OPINION: How to build a CRM strategy around segmentation

Adam Herbert

A fundamental aspect of creating marketing campaigns is building a CRM (Customer Relationship Management) strategy around segmentation. This involves understanding your customer base, categorising them into distinct segments, and tailoring your activities and approach to meet the unique needs of each of segment. Here, Go Live Data’s CEO Adam Herbert provides his expert guidance on developing a CRM strategy around it, and touching on what can also be specific to the financial services sector.


Define your objectives

The first inevitable thing to do is to clearly outline your CRM goals. These might include improving customer satisfaction, increasing customer retention, boosting sales, or something else related specifically to your customer base or your business.


Understanding your customers

The most invaluable and accurate way to understand your customers, is to collect and analyse data about every one of them. The sort of information to collect is likely to feature around demographic information about where they live, statistics and data about their purchasing behaviour, their communication preferences, for example, do they respond to email, do they receive a regular newsletter or have they responded to a social media advert. The information will also include their interaction history, such as how many times they have visited your website, how many interactions have they made this way and what is the average amount of money they spend in each transaction. These are just some basic examples, however, it can become much more technical, depending on the nature of your financial business.



To define the segments of your customer base, you must create categories based on certain, common characteristics, and on demographics, geography, behaviour and any other relevant factors.

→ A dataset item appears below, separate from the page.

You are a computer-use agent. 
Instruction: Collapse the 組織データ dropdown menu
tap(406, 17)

Within the Financial Services sector for example, segments are most likely to include demographics, such as age, income level and occupation. Behavioural segmentation about each person could involve, the type of investments they make, (or don’t, as the case may be), the levels of risk they have shown to take, as well as their transaction history. This could include the number of times they take out money, pay for things or put money into their bank accounts. Not forgetting how many times they go over drawn if the business is a bank or building society. It may also entail how many bank accounts they might have, and so on. Another example of financial segmentation is often geographical, which will relate to information about where a customers may live in relation to the branch of a bank. But more than that nowadays, it is likely to relate to the locations of the cashpoints that have been used by a specific customer.

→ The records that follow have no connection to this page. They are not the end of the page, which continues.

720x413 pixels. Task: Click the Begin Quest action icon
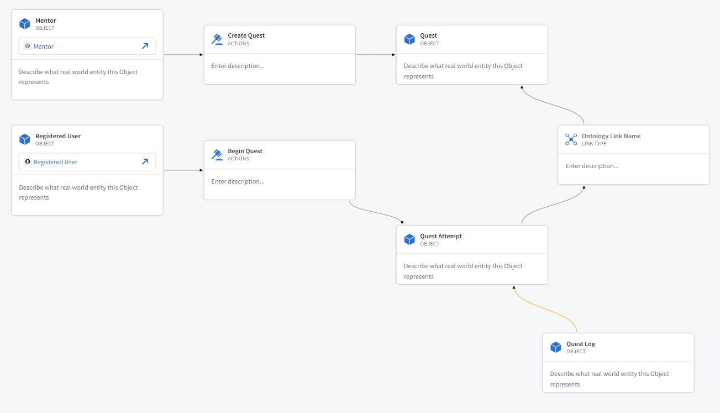[217, 155]
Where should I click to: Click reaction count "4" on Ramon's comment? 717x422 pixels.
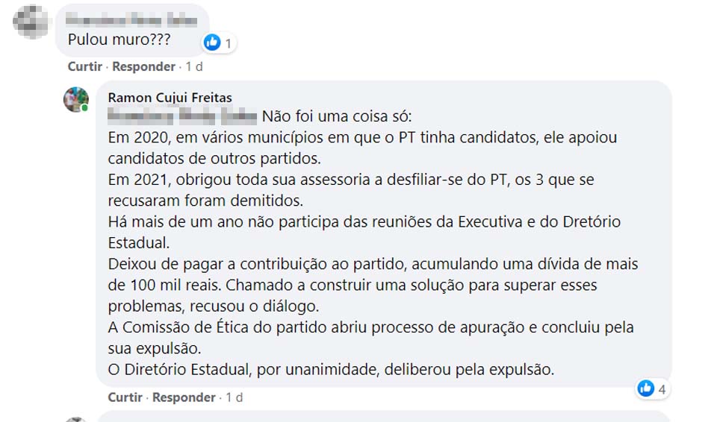(662, 388)
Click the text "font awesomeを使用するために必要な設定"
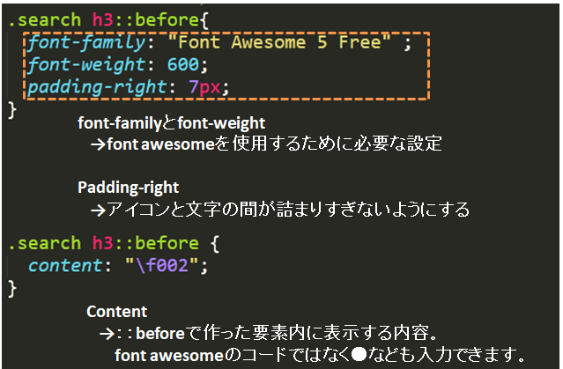This screenshot has height=369, width=563. pyautogui.click(x=274, y=144)
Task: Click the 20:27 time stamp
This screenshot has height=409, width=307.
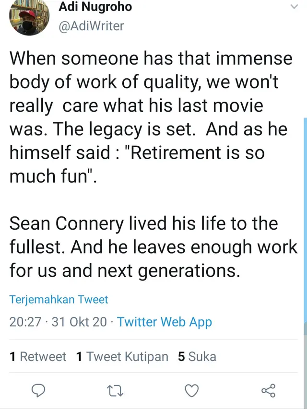Action: click(x=25, y=322)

Tailored to financial services

Tailoring CRM systems to the needs of financial services is key to fostering client relationships and sustaining business success. In an industry where trust, precision, and personalised services are paramount, a well-crafted CRM – tailored specifically for financial services, can streamline operations, enhance customer interactions and drive strategic decision-making.

Financial institutions deal with a host of complex transactions, regulatory requirements, and diverse customer profiles, making customisation essential. A tailored CRM system enables professionals in the industry to manage client information efficiently, to track financial transactions, and ensure compliance is upheld within the finance industry maintain security standards.

A tailored approach will also facilitate personalised communication, allowing financial institutions to provide targeted and timely advice, address individual customer needs and ultimately build trust. The ability to integrate data from various financial channels empowers organisations to gain a good understanding of customer behaviours and preferences, to allow for the delivery of effective financial solutions. In an age when customer expectations are extremely high, the customisation of CRM systems is not just an advantage strategically, but a necessity for remaining competitive and meeting the demands of the industry.



Customers can be targeted with financial product recommendations or investment advice based on their profiles. It’s possible to customise workflows for loan origination, credit approval, and other financial processes so it’s important to ensure that the CRM supports documentation and collaboration for credit-related activities. A CRM can also provide mobile access for financial advisors who need to access client information on the go, providing the mobile interface is secure and compliant with regulations.


The right technology

Implement tech to build a system for tracking and adding regulatory changes quickly, along with alerts and notifications to inform users of industry updates. Remember that customisation should be done in accordance with industry regulations, so it’s essential to keep the system up to date with the latest compliance requirements. This is another benefit of outsourcing to a specialist data company to provide this service for you.

It’s essential that your system is regularly evaluated for its effectiveness, which can be done through the metrics by looking at customer retention rates, customer lifetime value, and satisfaction scores. There are many other ways of doing this but these are some common examples. This will allow for the continued refinement of your CRM strategy based on customer feedback, market changes, and the evolving needs of your business. Also, by using the essential method of Customer Journey Mapping, you will gain an even more in-depth understanding of your customers’ journey to identify touchpoints for effective CRM implementation.

To conclude, good CRM recognises the uniqueness of each customer segment and tailors’ interactions accordingly. In the financial services industry, where trust and personalisation are crucial, effective segmentation can lead to improved customer satisfaction, loyalty, and business success. Regularly reviewed and adapted, your strategy will stay aligned with evolving customer expectations and industry trends.